I did not realize that having a child with a disability meant a lifetime of fighting. Our IEP process with our local school district took the blinders off for me on that; thank God for CCVI and the Disability Rights Center of Kansas and the help and options they gave us.
To give you an idea of what we were facing, our local school district wanted to serve Peanut in a building that had a sign on it saying “this is not a designated accessible building for the disabled.” They seem surprised that we pointed out that there was a sign on the building saying it was not accessible and that that was a problem for us. I kid you not.
- What is your braille story?
When we first started this journey, all I knew about “blind” was braille. I knew that if my son was blind, he would need to learn braille to be able to read. It was something I could grab ahold of and do something about. So, as soon as I learned that Peanut had some serious problems with his retinas and could lose his vision entirely, I started learning braille. I know that parents are important first teachers for literacy, and I’m determined to be able to help Peanut learn to read, both with his fingers and with his eyeballs (although, admittedly, I’m better with the print).
Oh, and because this is apparently an issue for some people: braille is literacy. Anyone who tells you different is an imbecile. I have an MA in English and taught for five years at the college level. I am up on my books. And it doesn’t matter whether you read them with your eyeballs or your fingertips–you’re still reading, which means you’re literate.
- Who is an inspiration in your life?
I love stories of people who have succeeded–massively–despite others telling them “no.” L. Frank Baum self-published The Wizard of OZ 4 times. Dr. Seuss’ first children’s book was rejected by 28 publishers (I believe–it might have been 29). These are stories that remind me not to fall prey to others’ negativity–just because they think you can’t do it or your work isn’t good enough doesn’t mean they’re right.
- What is your favorite book?
I’m an English major–I can’t pick just one! Some of my favorites are Madeline L’Engle’s Many Waters, Sesame Street’s The Monster at the End of this Book, and Emma Bull’s War for the Oaks.

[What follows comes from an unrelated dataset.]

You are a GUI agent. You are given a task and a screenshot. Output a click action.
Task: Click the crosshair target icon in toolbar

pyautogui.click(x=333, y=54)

- How many pairs of shoes do you have?
I plead the fifth.
- What is your greatest fear?
I plead the fifth. Again.
- What is something most people don’t know about you?
I took belly-dance classes. I would do it again in a heartbeat.
- Describe your self in one sentence.
Passionate parent, sometimes crazy lady, Phouka is a study in contradictions.
Next, my nominations for the award:
Making it on the Playground: A wonderful blog by “a certified orientation and mobility specialist (NOMC) and teacher of blind students (MEd) , parent, and blind person.” She provides some excellent, unique insight into B/VI issues.
Tunnel Vision: He hasn’t posted for a while, but this blog is lovely. It’s written by a British man coming to terms with retinitis pigmentosa.
PsychNerd: This has absolutely nothing to do with B/VI issues . . . Dr. V was the maid of honor at my wedding. She’s a bit nutty over True Blood–if you share a similar affliction, you’ll like her blog.
And my 10 questions:
- Why did you start blogging?
- What does “blind” mean to you?
- What’s your favorite inspirational quote?
- Potaytoe or potahtoe?
- What’s the best thing about blogging?
- What’s the worst thing about blogging?
- What’s your favorite adaptive aid/tool and why?
- What’s the best advice you ever got?
- What’s your pet peeve?
- Tell us something odd or unusual about yourself.
Thank you to Jessica and Penny for nominating me for a Liebster Award! I’m honored.